What is most shocking about all of this is that we’re not talking about tax havens on faraway Caribbean islands – Luxembourg and Ireland are members of the European Union, right on our doorstep.

An excellent report by Tax Research UK estimated that approximately €1tn euros are lost in potential tax revenue across the EU each year as a result of tax evasion and avoidance. This equates to more money than all 27 EU member states spend on healthcare and is four times higher than the amount spent on education.

Urgent action is needed by the EU and its member states to close tax loopholes, stamp out tax evasion and create a level playing field in Europe to stop the immoral practices of multinational corporations profiting from UK taxpayers while contributing little back to our economy.

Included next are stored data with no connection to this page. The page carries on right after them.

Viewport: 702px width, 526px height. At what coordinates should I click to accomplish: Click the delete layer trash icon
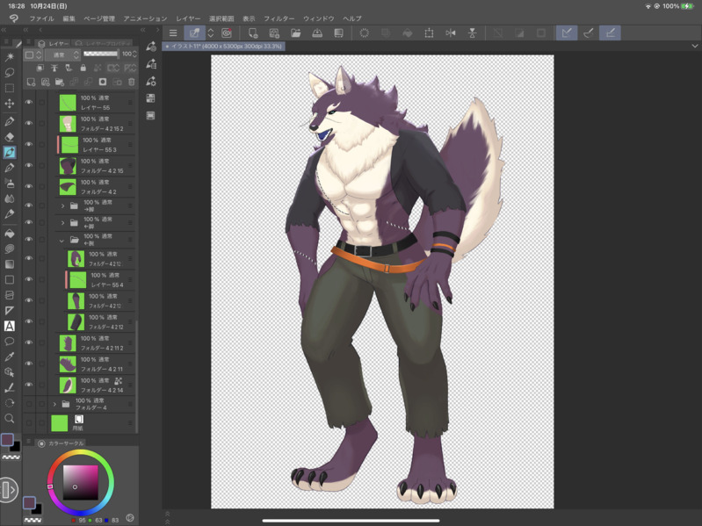pos(132,83)
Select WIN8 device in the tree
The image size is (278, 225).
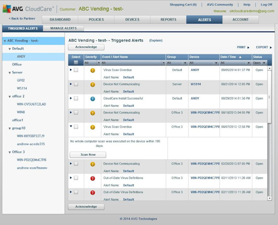point(21,112)
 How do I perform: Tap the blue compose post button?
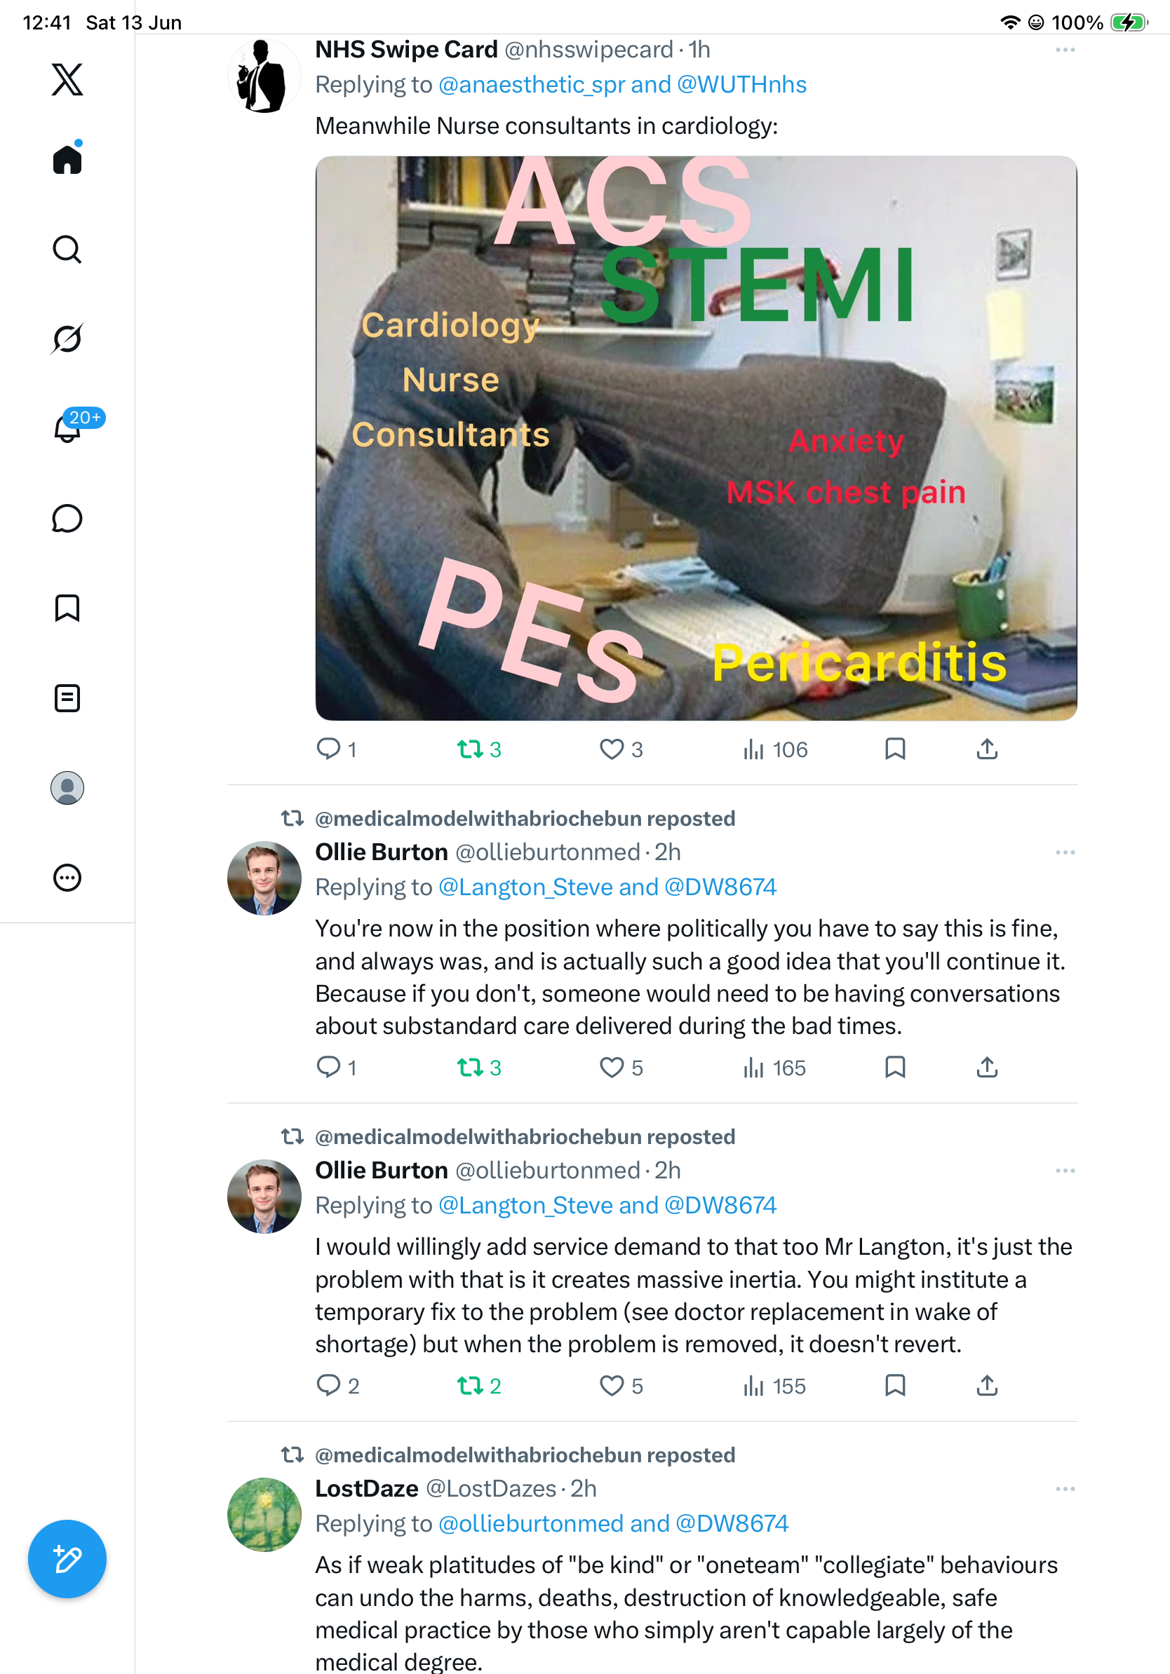67,1559
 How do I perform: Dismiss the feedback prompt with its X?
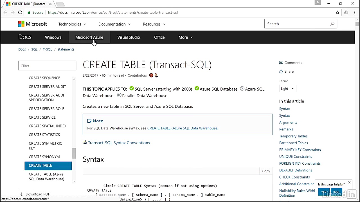click(349, 182)
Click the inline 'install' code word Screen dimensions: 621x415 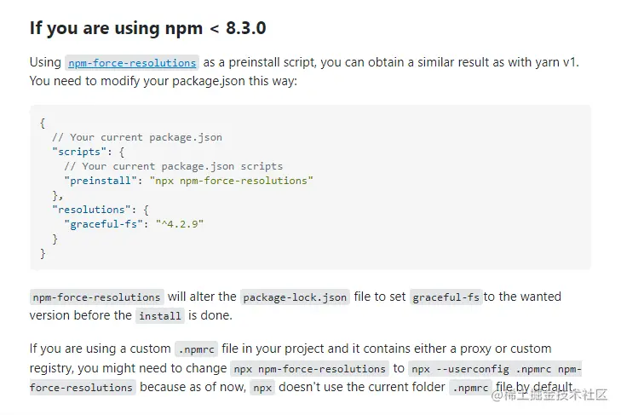160,315
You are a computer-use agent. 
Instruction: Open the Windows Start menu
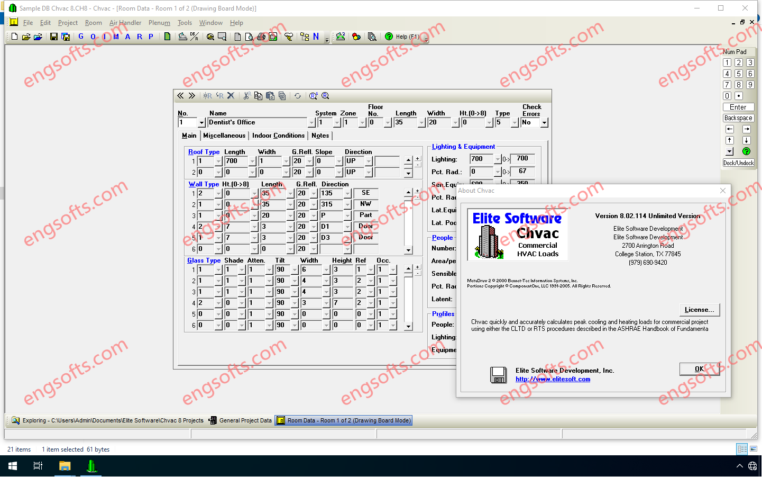13,466
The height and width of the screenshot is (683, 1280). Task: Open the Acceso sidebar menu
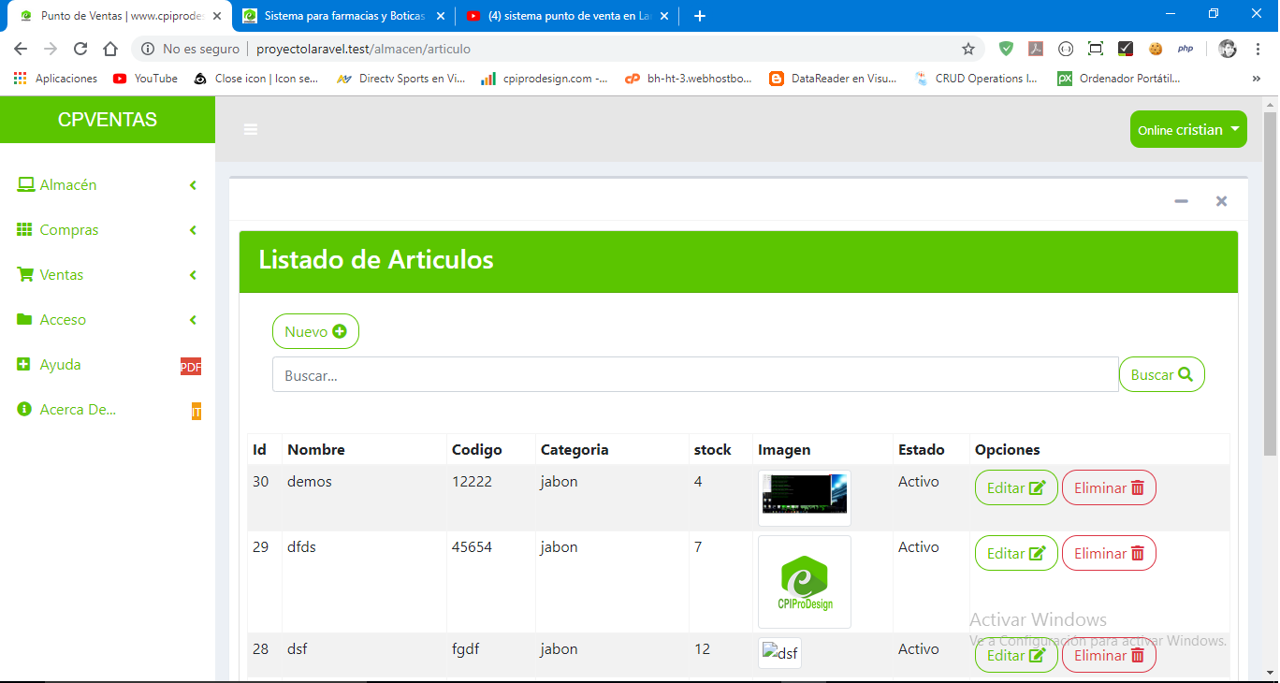click(63, 320)
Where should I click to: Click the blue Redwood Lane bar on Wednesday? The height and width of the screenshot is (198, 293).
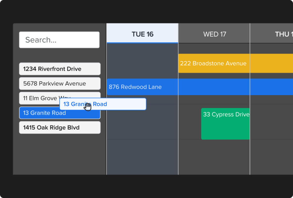click(214, 87)
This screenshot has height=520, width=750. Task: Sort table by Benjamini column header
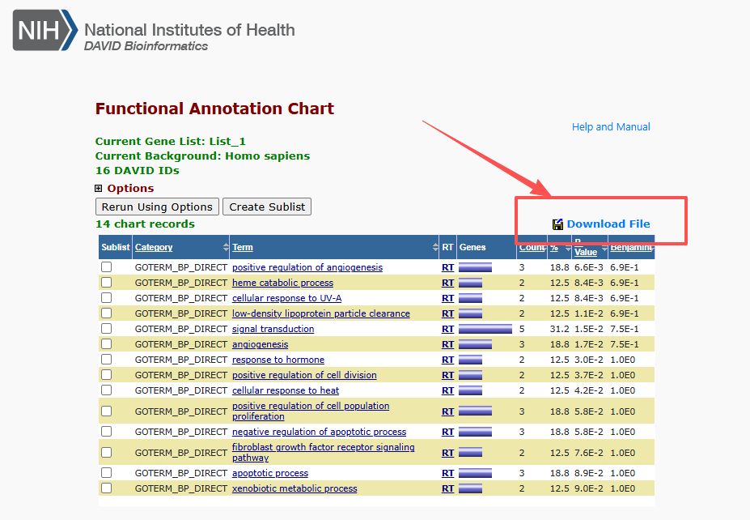click(x=630, y=247)
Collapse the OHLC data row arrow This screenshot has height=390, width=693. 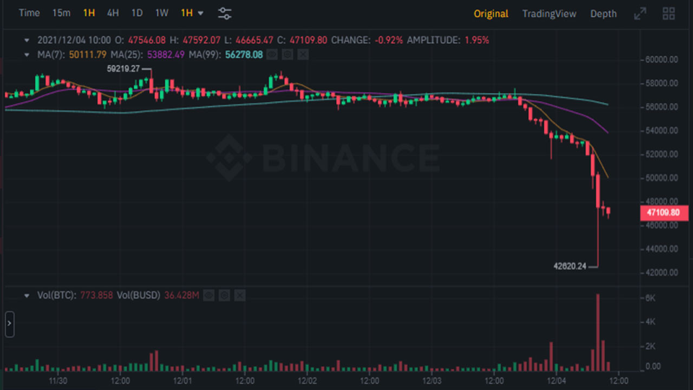pos(26,40)
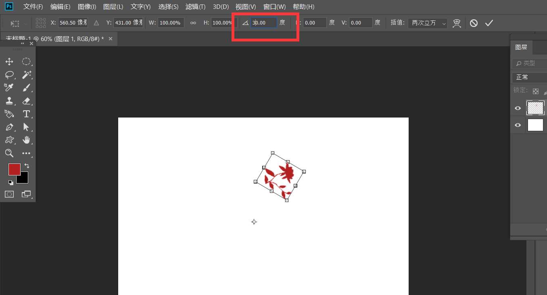Switch to the 图层 panel tab
Screen dimensions: 547x295
point(521,47)
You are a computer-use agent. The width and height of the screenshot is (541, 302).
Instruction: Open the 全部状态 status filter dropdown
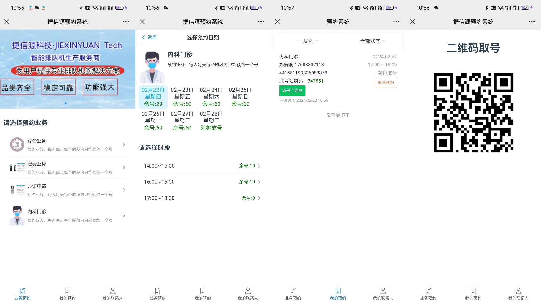point(372,41)
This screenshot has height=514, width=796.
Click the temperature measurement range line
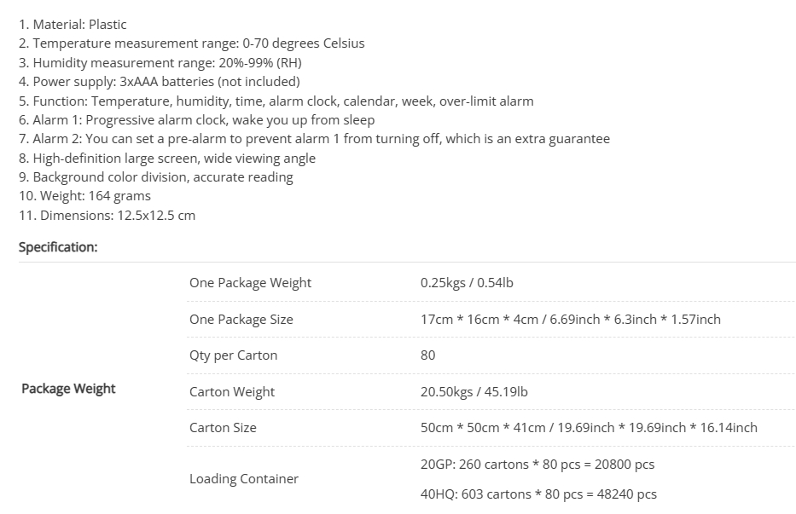[191, 43]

Our representatives in Brussels are not ignorant of these issues. The group of Socialists and Democrats in the European parliament – which commissioned the Tax Research UK report – and the European Commission have called for action, but they are hamstrung by member states happy with the status quo. Any legislation involving tax requires unanimity in the European Council. Member states such as Ireland and Luxembourg benefit from the current arrangements and the likelihood of getting David Cameron’s Tories on board for European action on virtually any issue is doubtful.

Inaction is not an option. This loss of public revenue plays a substantial part in deficit and debt levels of member states, which in turn is negatively affecting investment to create the jobs and growth we so desperately need. Furthermore, a large part of this non-taxed liquidity simply feeds into financial trading activity, fuelling destabilisation of financial markets.

Closing the tax gap could increase public revenue and allow governments to pay down deficits and debt levels while easing the pressure on budgets for vital public services. The Tax Research UK report suggests that, if the tax gap were closed entirely, all accumulated public debt of EU governments could be repaid in the next nine years.

Additional resources could be allocated to public investment geared towards improving Europe’s competitiveness and boosting growth, despite the necessary fiscal consolidation. Channelling €200bn euros per year into public investment spending as called for by S&D MEPs could fund essential infrastructure projects and create millions of jobs.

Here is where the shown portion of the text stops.